** SET PROBLEM **
In the forum thread on diet and training, which versions of bread, potatoes and pasta does invisiblekid call ideal?

It'd be better if you posted up some measurements, your dietary plans (if any) and your training schedule to get more closely-tailored advice.

Train hard,

Keyser.


----------



## invisiblekid (Jun 18, 2006)

You can eat bread, pasta and potatoes. Ideally though they would be wholemeal/granary bread, sweet potatoes and wholemeal pasta.

Its about moderation and dedication. Saying "I'll eat this oven pizza cos I dont want sweet potatoe and chicken" is the same as saying "today I will sit in front of the TV instead of training". Its Ok every once in a while, but you'll not get anywhere if you live your life like that.

Just look at the dedication and commitment the likes of TinyTom, PScarb, NinePack and many others have. To get to the top you have to be strict and treat yourself now and again. It depends how much you want it.

** GIVEN DATA **
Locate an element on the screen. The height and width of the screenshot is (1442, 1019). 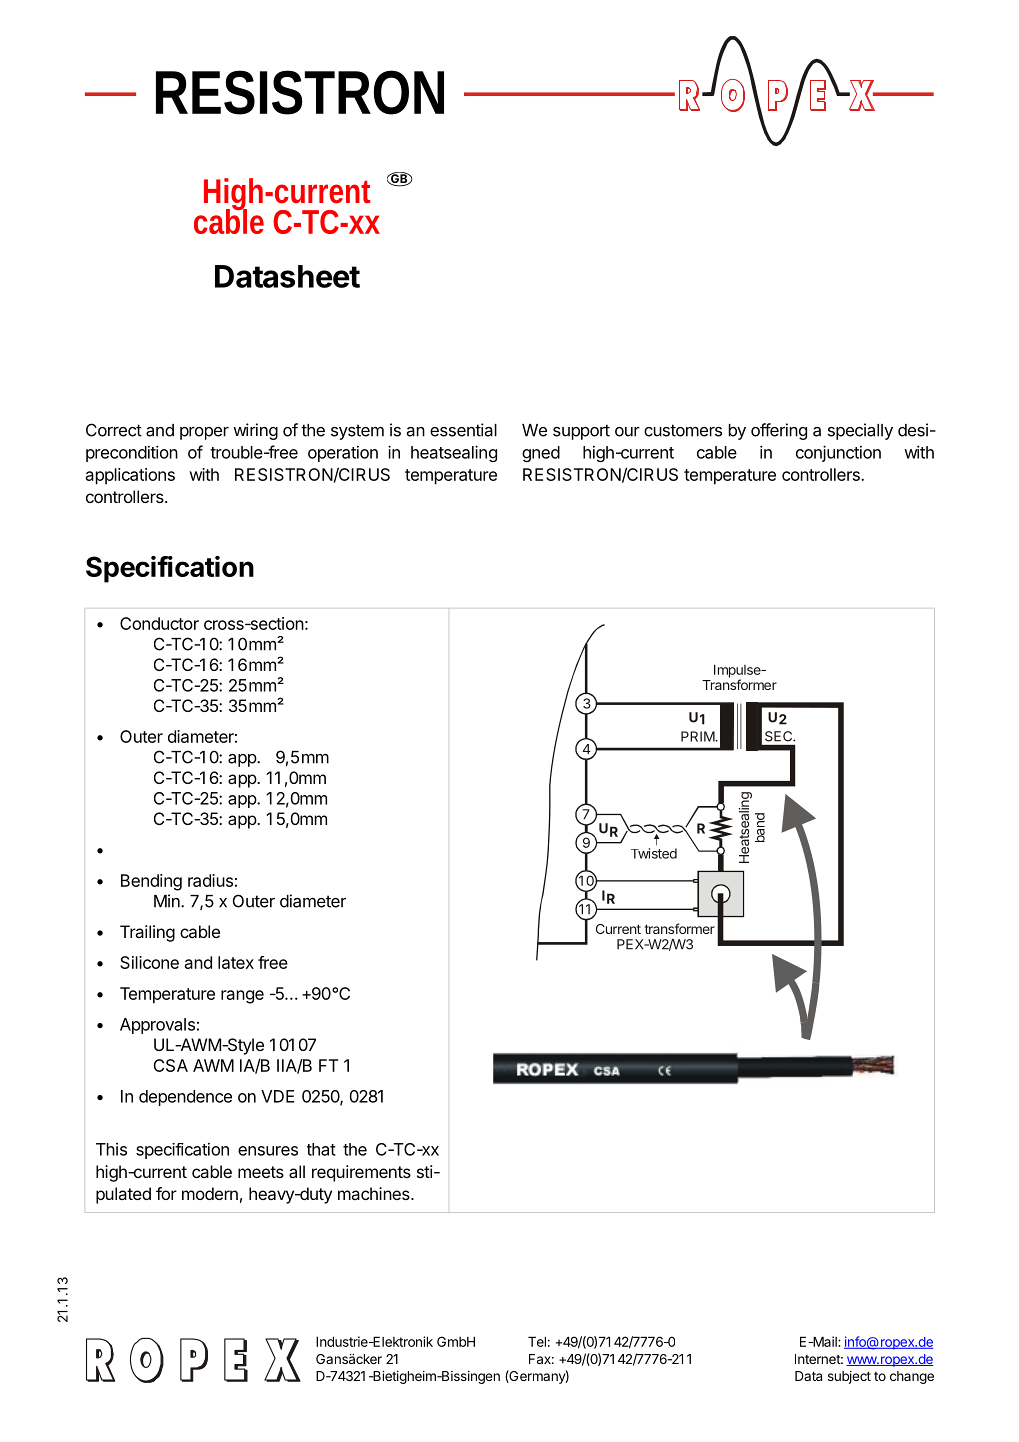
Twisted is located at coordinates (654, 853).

** EXPECTED OUTPUT **
Wholemeal/granary bread, sweet potatoes and wholemeal pasta.